THE COTTLE GROUP

Inherited metabolic diseases (IMDs) are typically caused by autosomal recessive single gene mutations resulting in organ intoxication and if untreated, premature death. Advancements in newborn screening have made it possible to diagnose IMDs and commence treatment during infancy. Orthotopic liver transplantation is the only curative therapy available for severe IMDs of the liver, but it is limited by critical organ shortages and high risk of mortality from the procedure, transplant rejection and side effects from life-long immunosuppressive therapy. Although site-specific nucleases harnessed for gene editing in the human genome are rapidly advancing to clinical trials for IMDs of the liver, a major barrier for liver-directed gene editing-based therapies exists: The absence of safe and effective methods for delivering gene editing reagents into hepatocytes, the target cell in the liver. Viral delivery vectors, particularly adeno-associated viral vectors, are the most common delivery method for introducing CRISPR-Cas9 in vitro. Although the platform of choice, adeno-associated viral vectors are limited by risks of immunogenicity, off-target insertional mutagenesis, and genotoxicity from persistent Cas9 expression. The Cottle Group develops nonviral approaches to deliver CRISPR-Cas reagents into primary hepatocytes ex vivo through electroporation and lipid nanoparticles. Nonviral delivery methods have the potential to address the challenges of viral-mediated delivery as they enable introduction of gene editing reagents in transient and potent forms, such as mRNA and ribonucleoproteins. However, transient forms of gene editing tools introduced into cells in vivo continue to be associated with a risk of cell-mediated activation of the immune system. The Cottle Group investigates whether gene editing ex vivo is a safer approach than in vivo gene editing in hepatocytes.
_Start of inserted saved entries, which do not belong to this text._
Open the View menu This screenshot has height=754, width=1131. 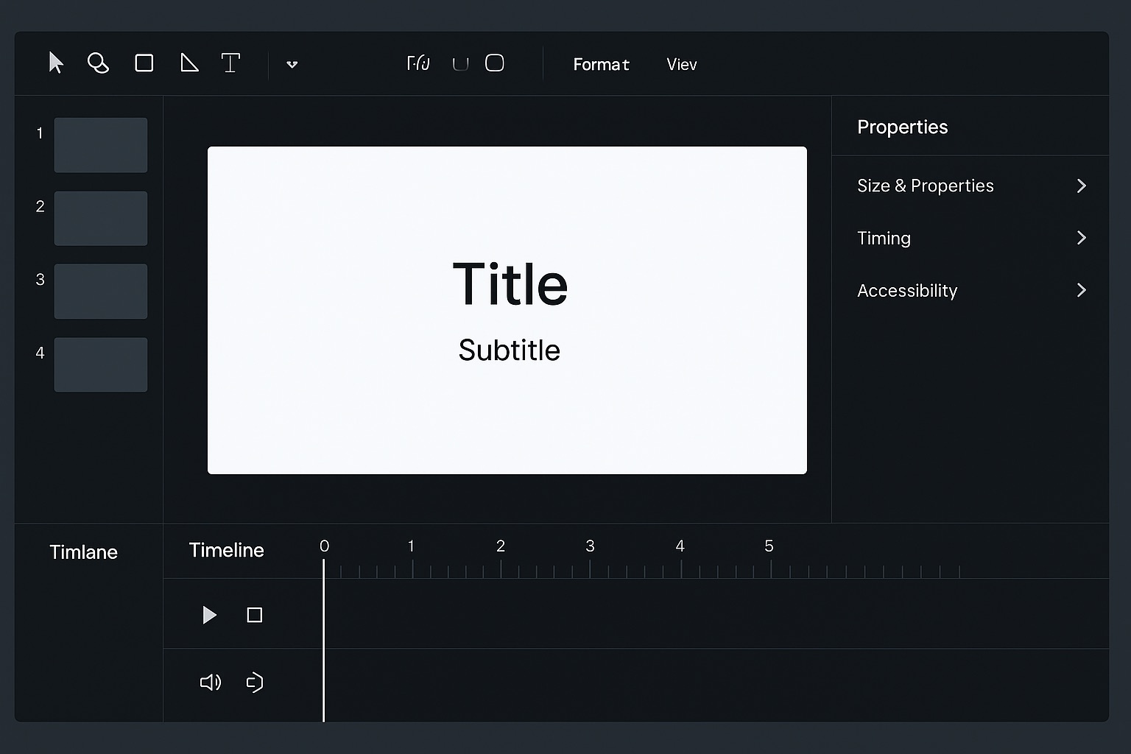[x=681, y=65]
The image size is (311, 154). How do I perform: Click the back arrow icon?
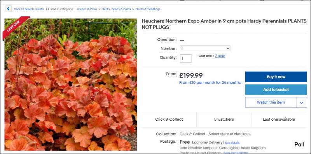pyautogui.click(x=8, y=9)
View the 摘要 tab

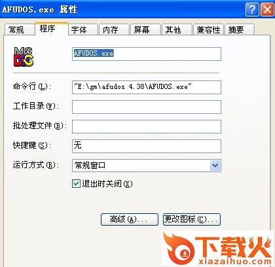[240, 29]
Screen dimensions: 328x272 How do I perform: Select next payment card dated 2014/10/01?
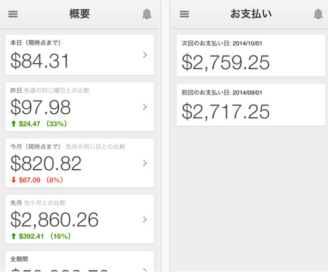[x=251, y=55]
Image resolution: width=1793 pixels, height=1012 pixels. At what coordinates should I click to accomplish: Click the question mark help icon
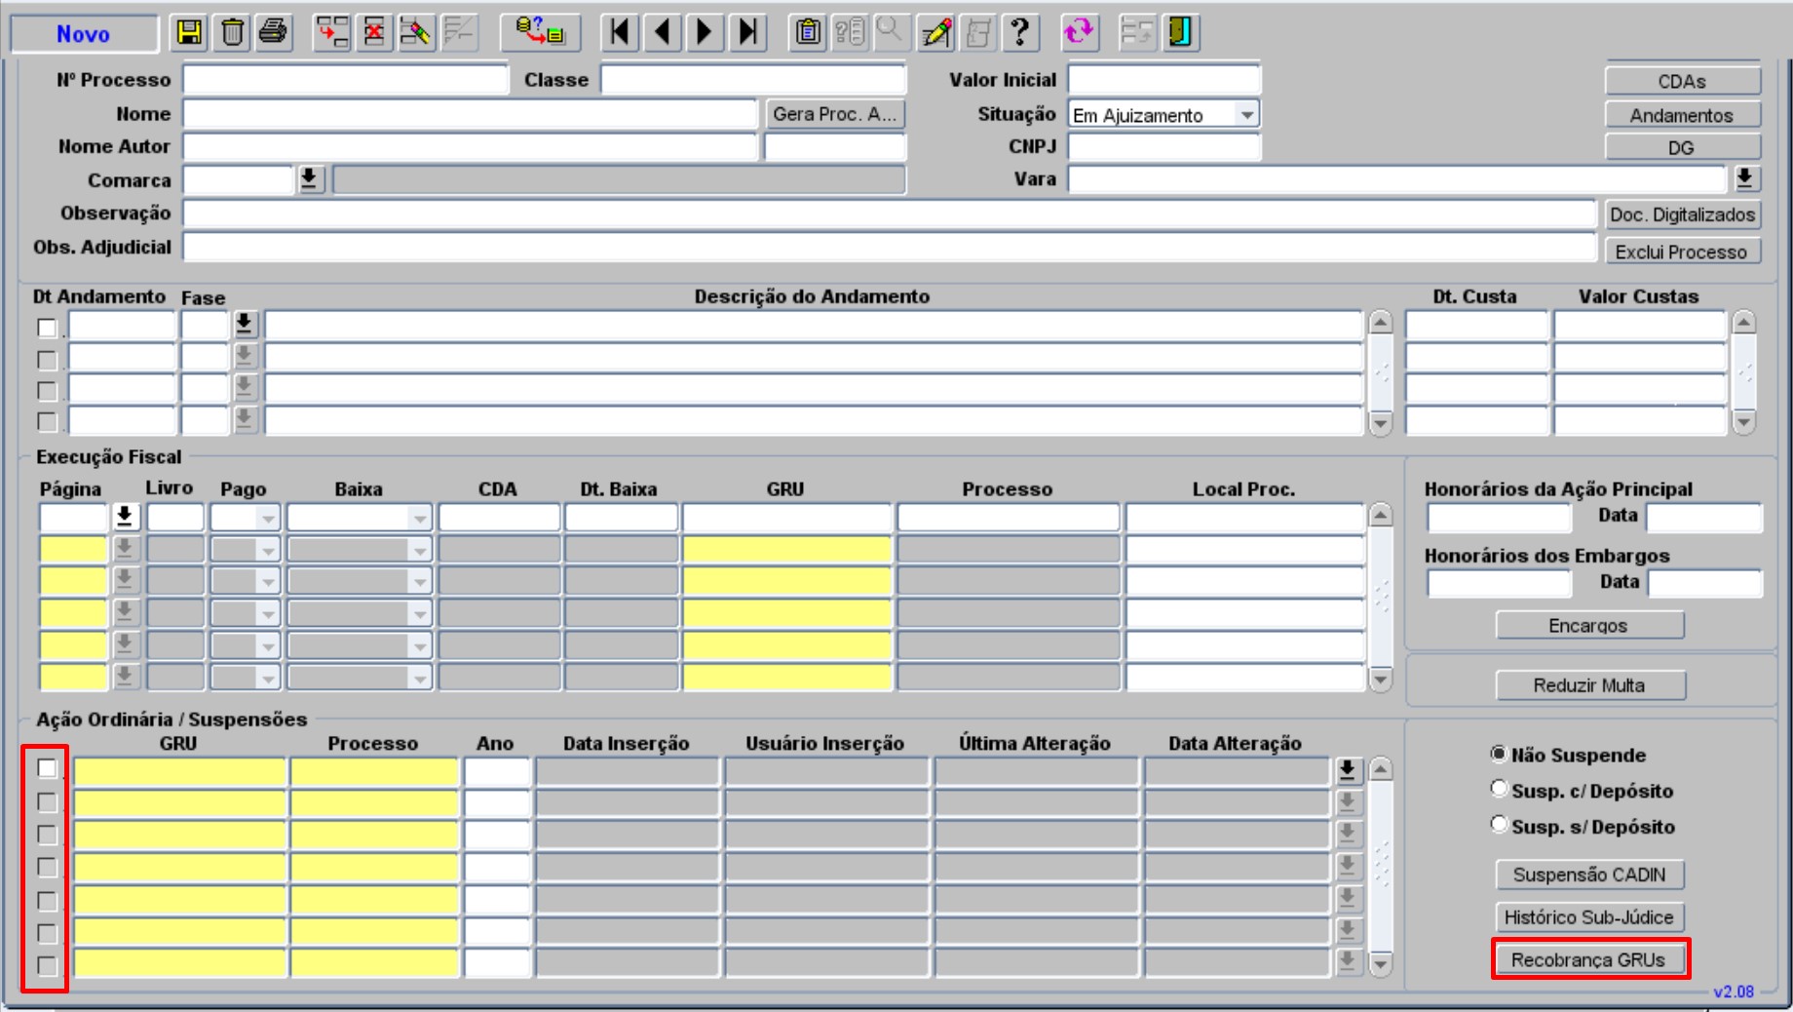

We assess the engraftment and repopulation potential of gene modified hepatocytes in the liver using the fumarylacetoacetate hydrolase (Fah)-deficient mouse model C57BL/6 Fah∆exon5. The Cottle Group has capabilities to isolate primary hepatocytes from the liver and transplant them into C57BL/6 Fah∆exon5 mice. In addition, our research team is investigating the application of ex vivo gene editing methods in hepatocytes to develop in vitro models of inherited metabolic diseases for drug screening and liver biology studies.